I have been playing Tennis since I was 7 or 8 yrs old and decided to turn professional as I wasn’t good at anything else (sic). Honestly, after I came back from college, when I was 21 / 22 and when I won the Mens Nationals, I decided that this is something that I should pursue seriously.
(Q) You played very little junior Tennis, only about 2 tournaments. Any particular reason for skipping the ITF juniors?
I was not sure then whether I wanted to become a Tennis professional. I was abroad in the US and England in school. The system was school and college based and I did not have many opportunities to play the ITF Jr events. There were a number of reasons but this was the primary reason.
(Q) Did you play the NCAA College tennis then?
I didn’t. I came to India just in time for the Nationals and won it. I continued from there on.
(Q) With a career high of around 800 in singles, when did you decide to shift the focus to doubles?
I didn’t. The rankings took care of it. I was stuck at around 800 in singles and made it to 120 in doubles. So I was moving up to the higher level challengers, my singles ranking wasn’t good enough to make it to the challenger qualifiers. It was too late to bridge the gap and I had to decide on which path I had to choose.
(Q) You had played against Nick Kyrgios at the Nottingham Challenger in the qualies, 2 months before he beat Rafael Nadal. How was that experience?
It was great. He is a very nice friend of mine. I was actually feeling pretty good as I had won a decent match the day before. He is one of the biggest talents I have ever played against. The guy didn’t give me any points and he was all-over the grass court like I have never seen before
(Q) With your physique, it is not ideal for a game of tennis as has been said. How do you manage to hang in there with the biggies of the game.
I bring different strengths to the game. I bring in a lot of physical power with my upper body strength and I am working on my lower body strength now. I use my physique to help myself as much as I can. Ofcourse, there are areas where I can be much better like the speed on the court and agility but I am better at the strength and power aspect of the game. I use that to my advantage. Tennis is physical in general. Everybody has their strengths and this is mine.

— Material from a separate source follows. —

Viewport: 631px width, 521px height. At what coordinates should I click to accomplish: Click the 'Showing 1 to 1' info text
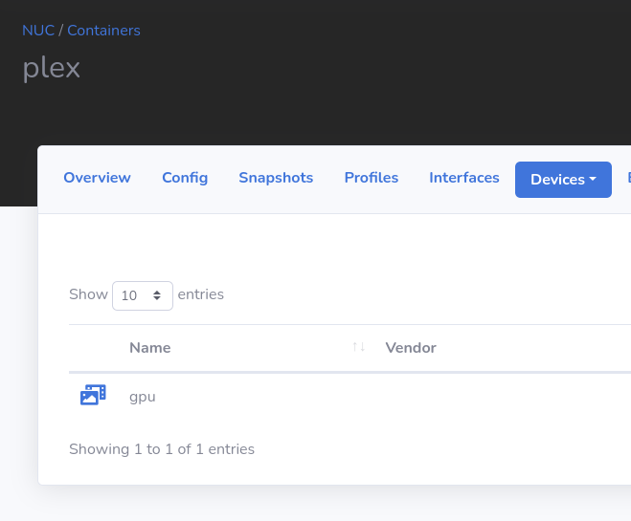tap(162, 449)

(Q) Talking about your game, you really stand very close to the net as opposed to the other players.
I use my touch a lot. I read the game well and I try to use that to my advantage. This I think helps me in getting better and better.
(Q) Your highest ranking has been around the 50-60s and has been hovering around that region for couple of years now. What does it take to push that to the next level?
My highest ranking has been 52 and I would say is that I need to do better in all the Grand Slams and rise through the system. 50-60 ranking is very good but I would like to go higher and I hope to do well in the Grand Slams and the Masters events to make the next jump. In the higher Challengers or the ATP 250 events, you would gain by a 100 or 200 points which will make only marginal improvement at that ranking.
(Q) You had a very successful partnership with Divij Sharan. You won 2 ATP titles and reached the finals in Chennai. After you failed to defend the title in Las Cabos, what went wrong?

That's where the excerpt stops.